[Data entries]
+++++
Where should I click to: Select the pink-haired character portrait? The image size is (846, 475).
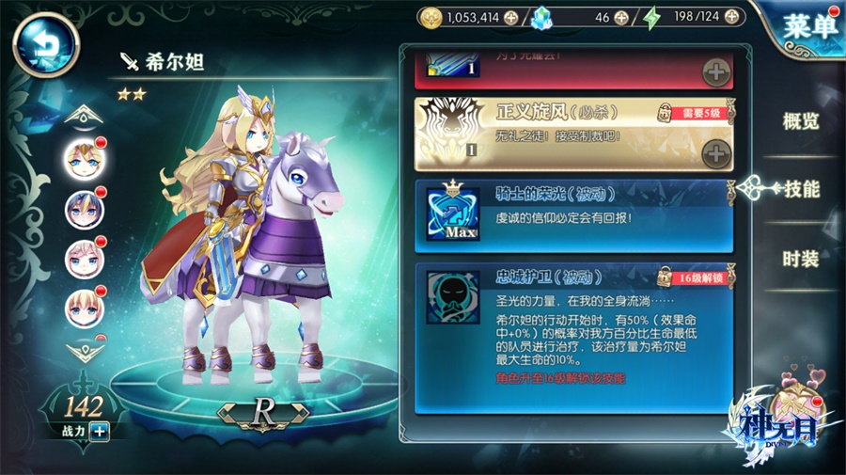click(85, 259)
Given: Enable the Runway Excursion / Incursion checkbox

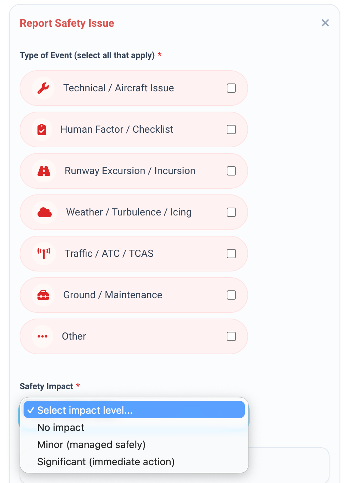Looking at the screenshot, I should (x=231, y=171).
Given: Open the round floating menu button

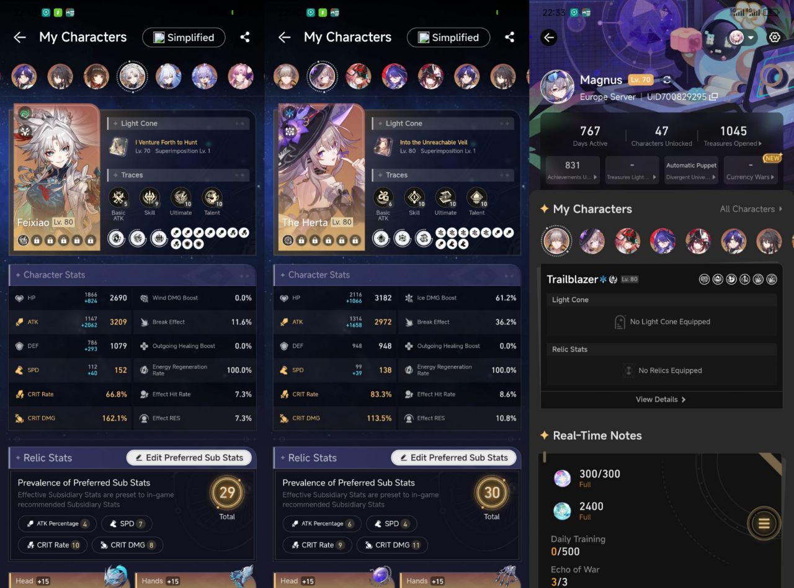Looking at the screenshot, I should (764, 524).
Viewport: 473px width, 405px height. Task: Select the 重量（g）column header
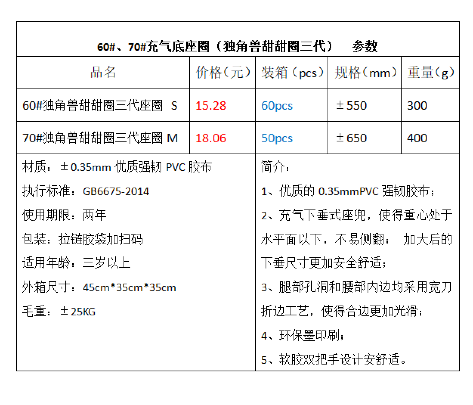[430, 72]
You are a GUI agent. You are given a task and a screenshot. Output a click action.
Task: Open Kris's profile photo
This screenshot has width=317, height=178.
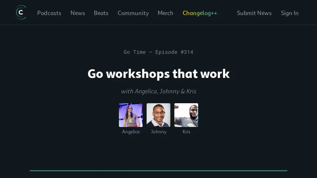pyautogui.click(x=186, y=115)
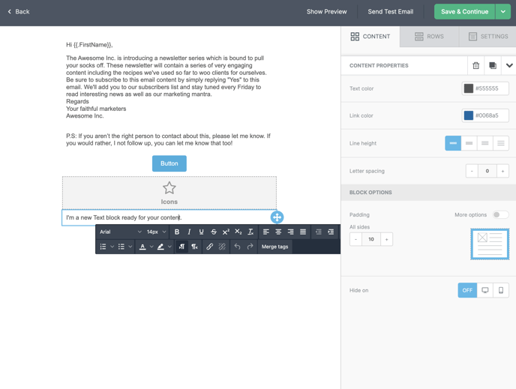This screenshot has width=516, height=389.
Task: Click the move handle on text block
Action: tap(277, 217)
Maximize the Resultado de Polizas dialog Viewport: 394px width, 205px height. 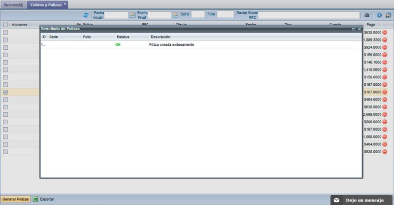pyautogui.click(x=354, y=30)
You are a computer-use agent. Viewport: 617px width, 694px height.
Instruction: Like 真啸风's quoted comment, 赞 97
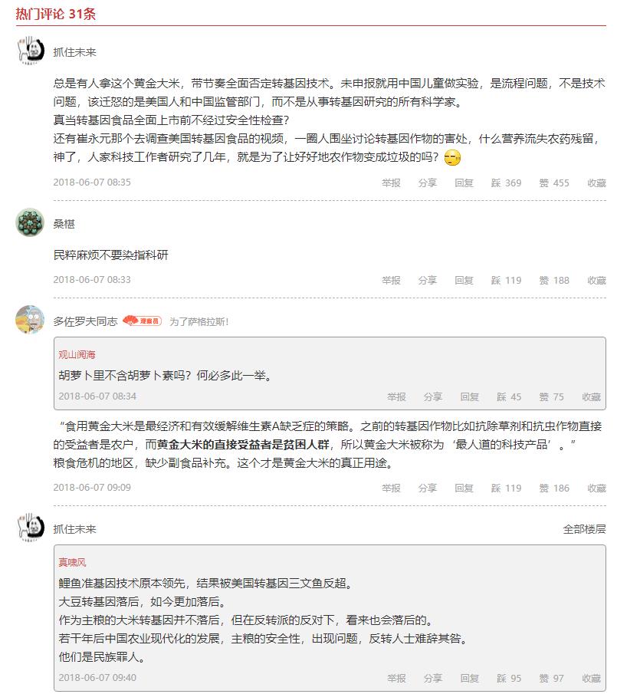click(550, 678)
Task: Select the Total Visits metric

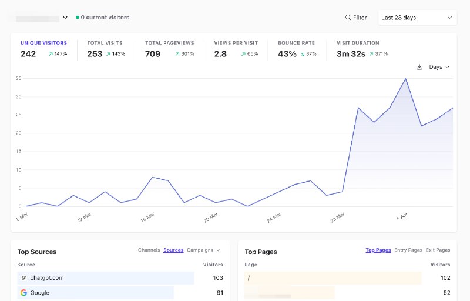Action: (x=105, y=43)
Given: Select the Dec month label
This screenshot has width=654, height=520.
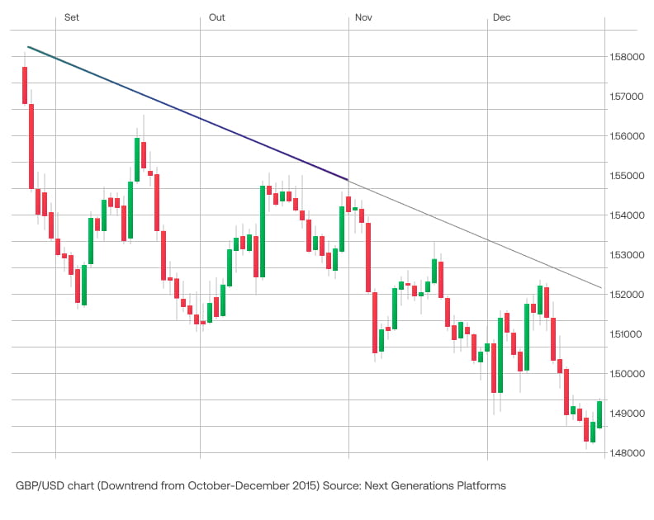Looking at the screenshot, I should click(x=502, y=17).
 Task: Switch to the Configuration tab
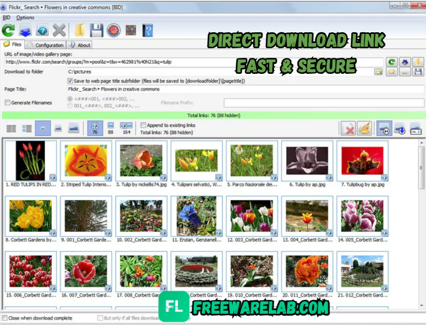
+++++
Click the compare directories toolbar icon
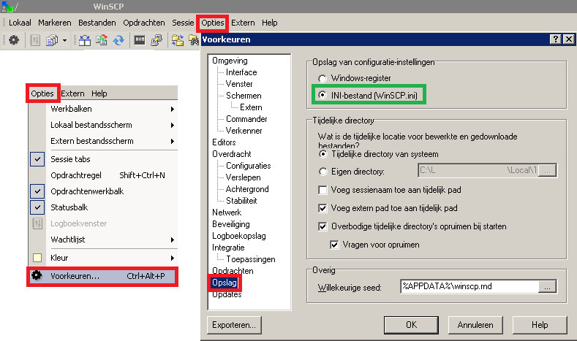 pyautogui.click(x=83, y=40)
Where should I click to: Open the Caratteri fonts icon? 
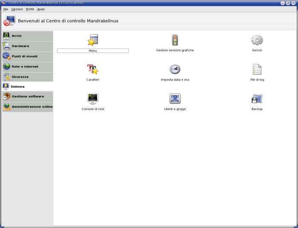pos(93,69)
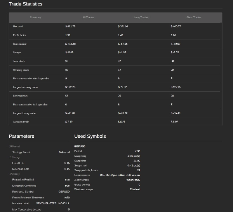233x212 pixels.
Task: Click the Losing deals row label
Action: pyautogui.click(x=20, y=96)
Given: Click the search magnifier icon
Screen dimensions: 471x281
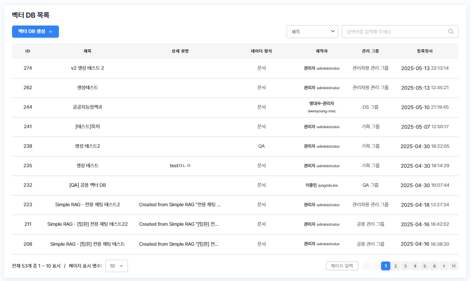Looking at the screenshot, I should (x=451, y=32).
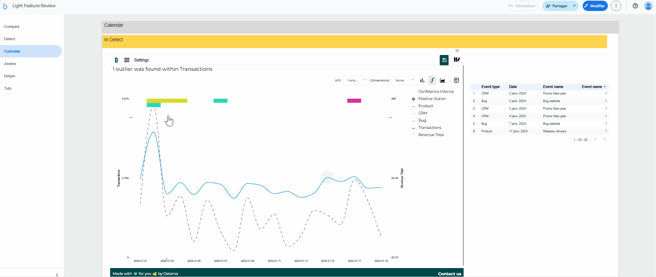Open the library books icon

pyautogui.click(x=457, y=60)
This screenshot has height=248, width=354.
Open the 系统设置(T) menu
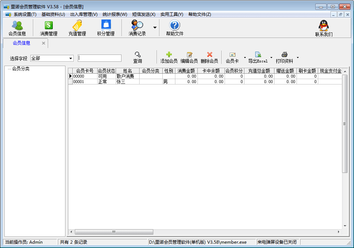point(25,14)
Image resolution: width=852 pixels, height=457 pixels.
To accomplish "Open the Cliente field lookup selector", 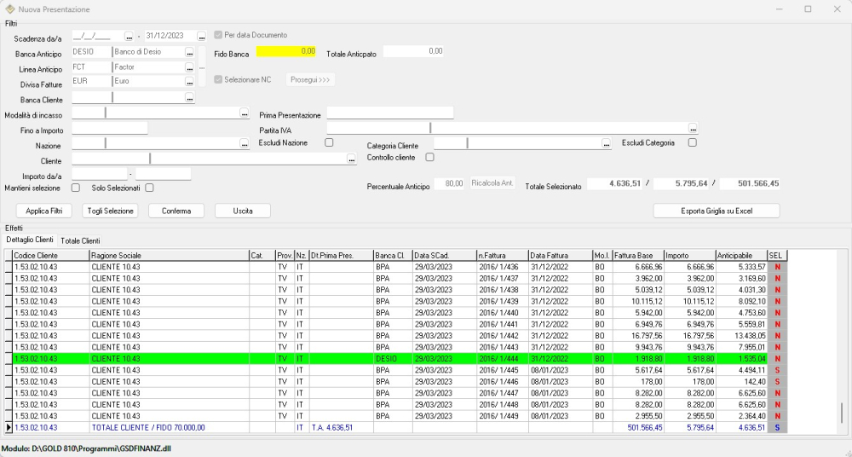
+++++
**AIM OF THE EXERCISE:** For the data above, set down exactly the lines from the line with "Image resolution: width=852" to the line with "the Cliente field", both included, leaving pictures out.

**RESPONSE:**
Image resolution: width=852 pixels, height=457 pixels.
To accomplish "Open the Cliente field lookup selector", 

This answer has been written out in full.